Airlines collected more than $2 billion in luggage fees since June of last year.
Still, according to an airline industry group, nearly 33 million bags were mishandled last year. The airlines argue that that number represents less than 2 percent of all checked bags.
Jennifer Ross, of Lakewood, complained that the airlines lost her luggage, both on the way to her destination and again on her return flight home to Cleveland.
"It's not a difficult job. We're not going to the moon. We're not doing surgery. It's checking luggage. You take it from one place and put it somewhere else," Ross told the Investigator Tom Meyer.
Tim Hesketh, of Solon, said the airlines lost his luggage and didn't return it until two months after he arrived home from an overseas trip.

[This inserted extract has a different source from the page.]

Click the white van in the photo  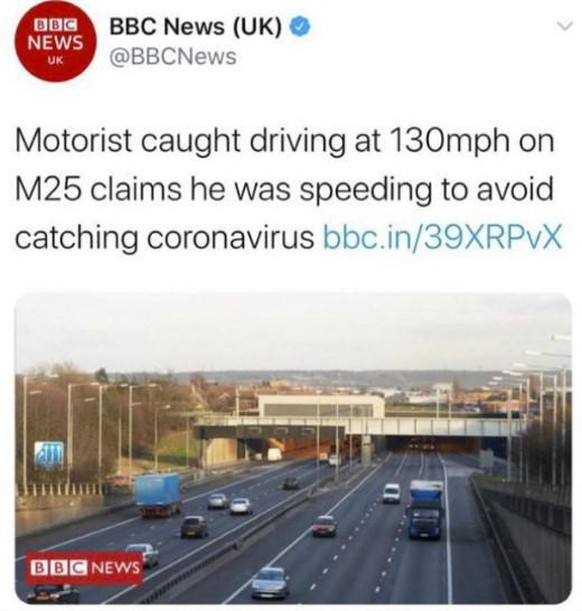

"It's adding insult to injury when you get poor service and have to pay more for it," Hesketh said.
The airlines don't have to release their internal records on passenger claims involving lost and damaged luggage, but the Transportation Security Administration maintains similar records on an electronic database.
Channel 3 News reviewed those records and found that nearly 900 claims were filed at Cleveland Hopkins International airport in the past seven years, for an estimated value of about a half million dollars.
TSA paid out only 15 percent of what passengers said they were owed.
In addition to extra fees for checked luggage, those flying on certain days during Thanksgiving will have to pay a $10 surcharge.
Alisha Fisher, of East Cleveland, is frustrated, saying "You're paying extra money for the luggage but you're not getting the service back."
On the day Channel 3 News was at Hopkins, no one was watching to make sure passengers were picking up the right bags at the claim area.
The Investigator Tom Meyer and a co-worker snagged five bags, belonging to complete strangers, off conveyor belts of three different airlines.
They could have easily left the airport with the bags, but returned them. An airlines employee on duty at the time refused to answer questions.
The airlines say they spend about $3 billion a year on mishandled bags. That's money spent on tracking and shipping bags and reimbursing passengers.
The airlines know they're under increased pressure to do a better job because of the extra fees they're charging.
Some are turning to advanced scanners and luggage tags with radio scanners to track down lost luggage. But the technology is expensive and isn't widely used.